Terry Brosnahan

Collis Blake was a hero to the many farmers he helped through economic reforms of the 1980s.
He led protests against farm mortgage sales forced by lenders’ unfair skyscraper-like interest rates. He negotiated with the banks so farmers had a future.
Phil Taylor was working at Flock House when he met Collis through a farm discussion group. Collis was a successful beef farmer who took Phil under his wing and showed him how to buy cattle in the saleyards. Later Phil would take students to Collis and his wife Helen’s farm for farming education. They became lifelong friends.
When the reforms started to bite, Phil knew of a farming family hit by 25% interest rates who couldn’t pay it. When the bank added in the penalty rates it rose to 36%. Phil took the farmer to meet Collis. He remembers Collis saying:
“I wonder what gives any sector of society the right to destroy another sector, by charging 36% interest?”
The farm was put up for auction, but Collis was at the door stopping everyone, asking them to support the young family by not bidding. Nobody made a bid.
Phil says the next mortgagee sale had a lot of media coverage. With help from a disbarred lawyer they had worked out a way of delaying mortgagee sales. They would request mortgage documents from the mortgagor which by law had to be delivered in person. So the farmer would go into hiding. If the papers weren’t delivered in person within three months the mortgagee would again request the documents and the process started again.

Phil says Federated Farmers then started to realise it had better stop playing politics and be seen to help. National restructuring teams were put in place, a big help towards the end of the crisis.

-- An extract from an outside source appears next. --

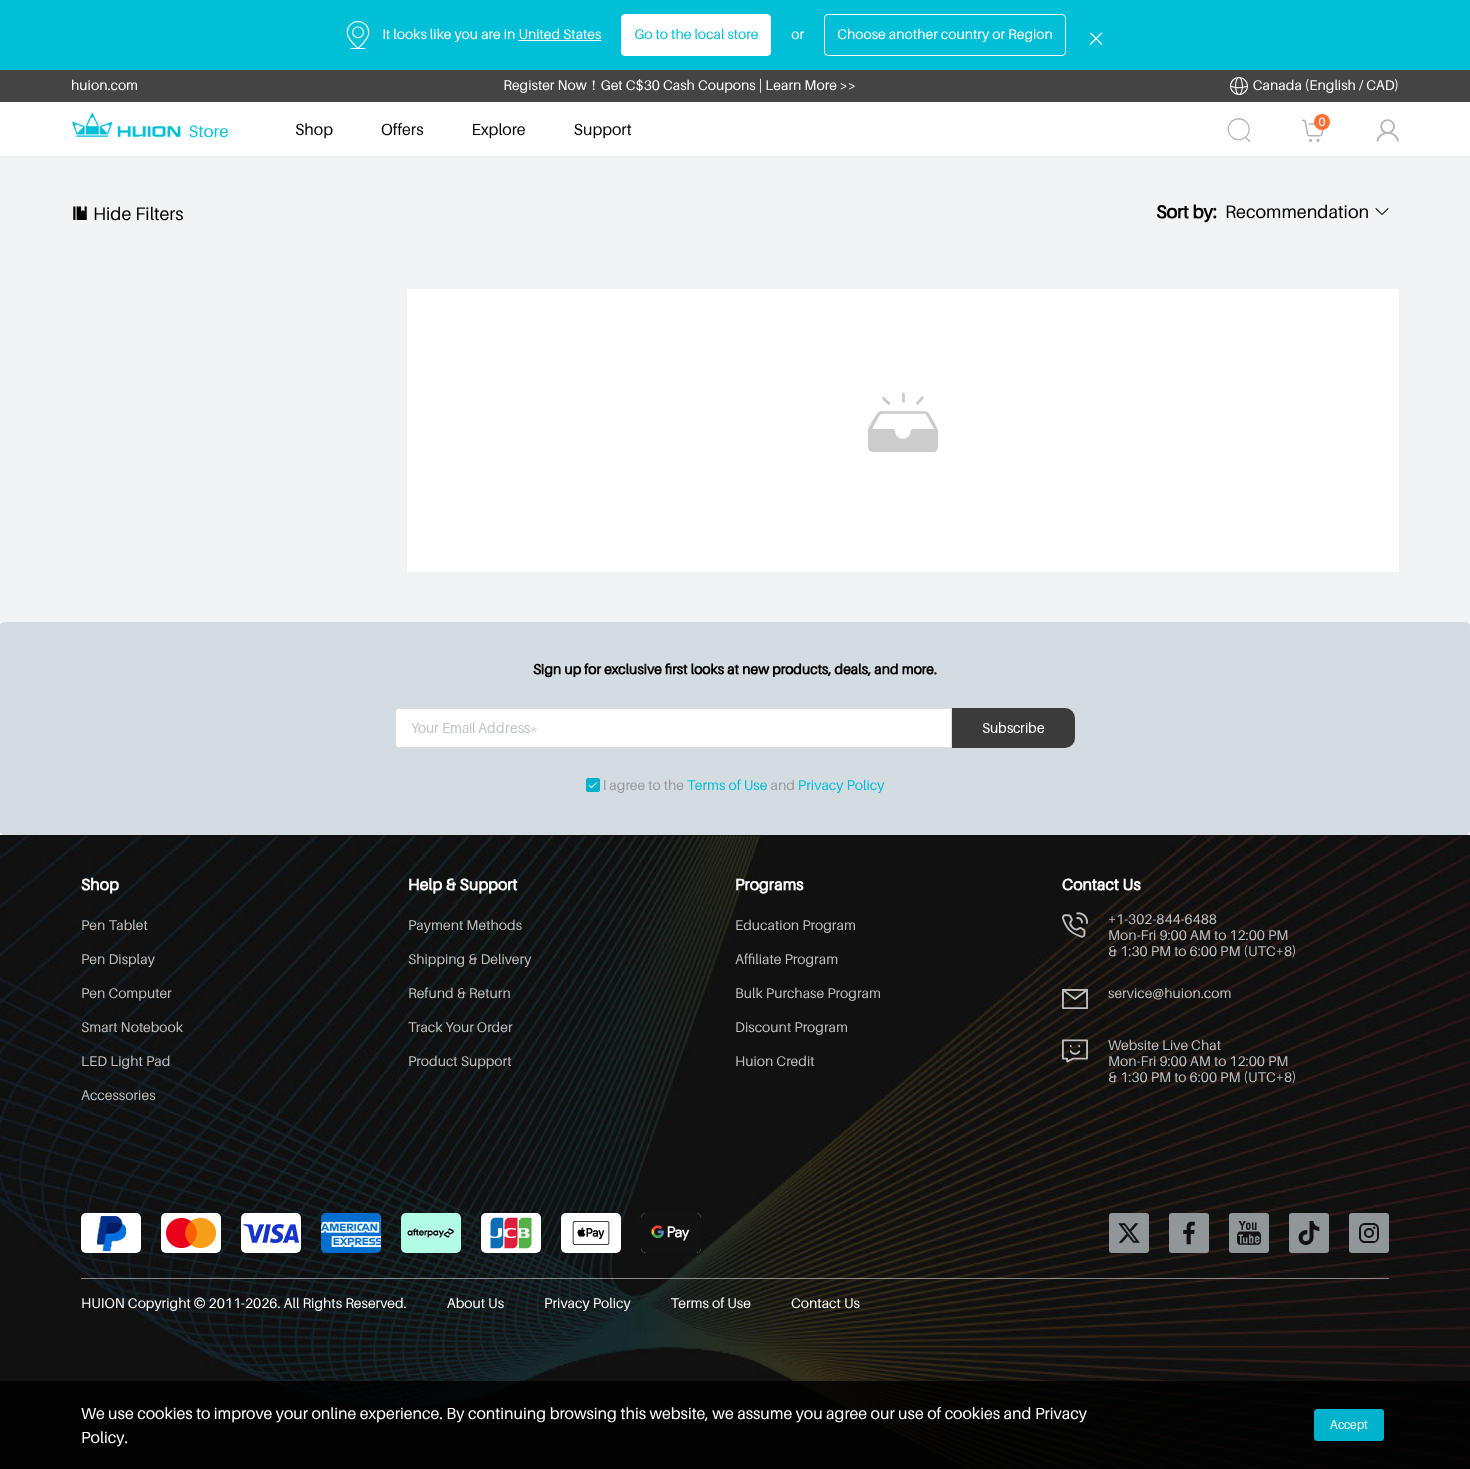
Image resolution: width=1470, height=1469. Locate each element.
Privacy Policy (841, 785)
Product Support (460, 1061)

Collis knew the banks didn’t like negative publicity so just the threat of it became an important weapon.
To stop a mortgagee sale in Palmerston North, Collis went on the radio, calling for farmers to come on tractors combines and in trucks to block the highways.
Phil says they did and the sale was stopped.
“It was very heady stuff.”
Hundreds of farmers in trouble started to seek Collis’ help.
Undeterred, he set off and with bank after bank he battled for the farmer.
He told Phil the only time he saw Helen was when he dropped off his dirty shirts and picked up a clean set.
Eventually the problem became too big and the New Zealand Provincial Support Group was formed. Using Collis’ knowledge and guidance it took over restructuring farmer debt from Kaitaia to Bluff.
Phil says Federated Farmers then started to realise it had better stop playing politics and be seen to help. National restructuring teams were put in place, a big help towards the end of the crisis.
Collis and Phil were one day invited to the BNZ in Wellington. They were shown into a penthouse overlooking the city where a banquet was laid out on the table.
Collis said to him: “Phil, it looks like they are going to feed us before they shoot us.”
However, the lunch was a little thank you from the BNZ for everything Collis had done.
If the banks had sold all the farms they intended to, the value of the farms would have crashed and with them the banks’ mortgages and securities.
The BNZ said it would have been bankrupted.
Collis said to Phil afterwards: “Do you realise that in all this time, we have actually been working for the banks, and what’s more, we’ve saved the bastards”.